Day 36 - June 19 - end at mile 882.5 - Another beatiful day in the Sierra Mountains. The weather during the days here has been sunny and 70s or 80s. Today was probably the hottest it's been since the desert. This morning I climbed Seldon Pass which was fun, pretty, and rather easy. It was smallest so far. Then some downs and ups and fords and such. Big fords today. Nothing too dangerous but up to waist. One was at the base of a waterfall of Silver Creek which is my favorite so far. I definitely need to start eating more food. I've been feeling really weak the past few days. I'm probably not eating much more than 2000 to 2500 calories a day and am burning much more. On pace for my two nights in Mammoth. Tomorrow I will get within 5 miles and then Tuesday morning I'll catch the bus into town. So excited to gorge on food. I made a list of everything I want to eat and need to do...  pizza, sandwiches, ice cream, guacamole, soy milk, laundry..

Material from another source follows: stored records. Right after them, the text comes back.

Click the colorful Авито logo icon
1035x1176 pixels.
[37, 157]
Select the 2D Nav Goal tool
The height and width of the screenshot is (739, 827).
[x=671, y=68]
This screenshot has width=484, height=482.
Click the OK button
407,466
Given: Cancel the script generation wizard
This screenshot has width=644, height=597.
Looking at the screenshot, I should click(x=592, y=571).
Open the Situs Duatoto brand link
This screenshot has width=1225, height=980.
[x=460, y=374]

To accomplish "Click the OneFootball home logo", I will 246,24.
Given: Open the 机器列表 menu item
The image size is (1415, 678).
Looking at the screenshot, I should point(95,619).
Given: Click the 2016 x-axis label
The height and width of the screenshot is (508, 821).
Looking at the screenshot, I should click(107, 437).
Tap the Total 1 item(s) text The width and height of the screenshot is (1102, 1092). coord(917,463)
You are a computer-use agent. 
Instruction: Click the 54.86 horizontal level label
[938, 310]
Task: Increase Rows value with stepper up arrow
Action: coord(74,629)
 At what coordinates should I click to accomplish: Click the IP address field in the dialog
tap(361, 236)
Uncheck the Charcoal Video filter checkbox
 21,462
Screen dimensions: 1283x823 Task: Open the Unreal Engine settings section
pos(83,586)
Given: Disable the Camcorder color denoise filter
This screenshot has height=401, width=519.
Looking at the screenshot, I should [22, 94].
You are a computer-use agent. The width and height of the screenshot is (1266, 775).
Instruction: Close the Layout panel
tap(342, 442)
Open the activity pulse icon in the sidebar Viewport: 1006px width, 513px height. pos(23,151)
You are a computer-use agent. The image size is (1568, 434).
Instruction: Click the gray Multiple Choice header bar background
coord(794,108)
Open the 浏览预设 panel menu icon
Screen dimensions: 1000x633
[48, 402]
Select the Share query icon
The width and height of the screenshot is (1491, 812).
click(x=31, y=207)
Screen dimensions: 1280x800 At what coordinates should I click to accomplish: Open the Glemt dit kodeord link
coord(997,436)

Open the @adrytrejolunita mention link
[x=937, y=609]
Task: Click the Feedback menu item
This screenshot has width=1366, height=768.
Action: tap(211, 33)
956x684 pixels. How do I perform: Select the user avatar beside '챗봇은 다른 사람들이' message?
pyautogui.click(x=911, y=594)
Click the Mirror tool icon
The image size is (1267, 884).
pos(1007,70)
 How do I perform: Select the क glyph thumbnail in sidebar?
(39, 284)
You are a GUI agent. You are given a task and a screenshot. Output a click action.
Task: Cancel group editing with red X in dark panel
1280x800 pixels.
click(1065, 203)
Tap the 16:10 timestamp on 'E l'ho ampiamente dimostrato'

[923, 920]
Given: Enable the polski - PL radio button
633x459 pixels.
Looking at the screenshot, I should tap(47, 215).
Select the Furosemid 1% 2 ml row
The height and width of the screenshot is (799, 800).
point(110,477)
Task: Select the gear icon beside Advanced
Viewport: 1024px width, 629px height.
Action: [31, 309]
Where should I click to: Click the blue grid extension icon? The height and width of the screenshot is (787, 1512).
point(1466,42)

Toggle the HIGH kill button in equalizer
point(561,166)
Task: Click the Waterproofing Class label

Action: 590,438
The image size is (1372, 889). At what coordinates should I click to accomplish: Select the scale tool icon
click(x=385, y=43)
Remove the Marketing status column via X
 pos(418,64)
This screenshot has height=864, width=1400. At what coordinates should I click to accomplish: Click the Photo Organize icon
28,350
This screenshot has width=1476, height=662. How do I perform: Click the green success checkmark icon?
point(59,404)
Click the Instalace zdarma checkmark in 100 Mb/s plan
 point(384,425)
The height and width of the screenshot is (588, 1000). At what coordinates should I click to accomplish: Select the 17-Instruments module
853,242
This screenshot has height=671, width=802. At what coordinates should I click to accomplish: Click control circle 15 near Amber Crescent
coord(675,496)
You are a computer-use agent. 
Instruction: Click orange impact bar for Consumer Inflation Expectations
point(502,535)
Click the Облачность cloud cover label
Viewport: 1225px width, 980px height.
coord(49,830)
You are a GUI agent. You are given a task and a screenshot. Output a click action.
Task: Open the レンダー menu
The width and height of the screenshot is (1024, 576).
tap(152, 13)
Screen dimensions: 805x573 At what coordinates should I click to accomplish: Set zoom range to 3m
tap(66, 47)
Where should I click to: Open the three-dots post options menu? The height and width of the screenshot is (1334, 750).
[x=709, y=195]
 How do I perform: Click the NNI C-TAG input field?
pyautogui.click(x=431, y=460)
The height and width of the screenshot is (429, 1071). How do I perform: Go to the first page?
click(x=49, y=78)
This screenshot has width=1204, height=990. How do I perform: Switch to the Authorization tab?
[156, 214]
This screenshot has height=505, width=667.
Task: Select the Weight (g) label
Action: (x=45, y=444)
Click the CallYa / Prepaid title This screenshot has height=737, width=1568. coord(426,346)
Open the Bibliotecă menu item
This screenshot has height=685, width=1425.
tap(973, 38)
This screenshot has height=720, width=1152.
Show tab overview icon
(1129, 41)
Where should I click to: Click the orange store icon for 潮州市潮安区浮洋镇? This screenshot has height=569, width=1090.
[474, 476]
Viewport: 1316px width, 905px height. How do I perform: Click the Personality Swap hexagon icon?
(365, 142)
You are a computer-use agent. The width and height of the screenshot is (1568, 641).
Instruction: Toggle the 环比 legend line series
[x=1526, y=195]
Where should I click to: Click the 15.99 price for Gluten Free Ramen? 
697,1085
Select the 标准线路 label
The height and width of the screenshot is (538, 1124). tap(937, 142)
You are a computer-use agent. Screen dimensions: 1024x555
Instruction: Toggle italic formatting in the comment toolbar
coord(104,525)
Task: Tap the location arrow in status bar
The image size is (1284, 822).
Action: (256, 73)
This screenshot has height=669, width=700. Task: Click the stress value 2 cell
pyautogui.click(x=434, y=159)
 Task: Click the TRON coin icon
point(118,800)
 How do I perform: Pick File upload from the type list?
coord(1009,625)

Day 37 - June 20 - end at mile 906.6. This morning I climbed Silver Pass which is another relatively low pass except the snow was mushy already at 7am. It didn't get that cold last night which was good for sleeping but bad for hiking. So the pass was slow going and I slipped and slide alot. The decent on the other side was short and then I was going back up again. This time I was at Lake Virginia. This was the first time I ever saw a trail go thru a like. I walked to the edge, into the surprisingly warm water, waded out thigh deep to an island, and then waded again to the opposite side. Also there were high altitude seagulls here at 10,000 ft from sea level. Down again, up, then a long down to Reds Meadow. On this 12 mile decent I noticed the trail returning to its smooth and easy tread I hadn't seen since before Mt Whitney. The JMT has been hard unlike the rest of the PCT but this was easy again. I realized I could once again make at least 3mph or better if this tread continued. I thought I could get to Red's Meadow before the store and restaurant closed at 7pm, so I went for it. I hiked fast and ran when I could with my near base weight pack and got to Red's around 5:30. It was nice to eat and drink their food and beer amongst other hikers and not just eat my one last couscous alone. I made it through this long stretch! KM to Reds, over 220 miles with resupply using the required bear can. I'm very thankful to those hikers who gave me extra snacks a few days back. I definitely went a little hungry on this section and not sure if I'd recommend doing what I did but it was a fun challenge and now onto what I think is the easier part of the Sierras, but first some zeroes in Mammoth Lakes starting tomorrow. Tonight I'll camp with some JMTers just outside Red's Meadow Resort on the trail.

Day 38 and Day 39 - June 21 and 22nd -ZERO DAYS. My first zeroes of the trail. I'm over a third of the way thru now and it's my birthday week so I'm happy to take some time off. The Sierras have been tiring and I need to recover. I'm staying at a motel in town and eating as much as I can. Got new shoes ans socks. Popular ones but once I havent used before. Seem comfortable so far. The luxuries of town are a nice treat after being in the woods hiking for days on end. The unnecessary busyness and pointless bickering amongst people is not. Heading back up tomorrow, June 22nd midday, onward to South Lake Tahoe via the Sierra Mountains.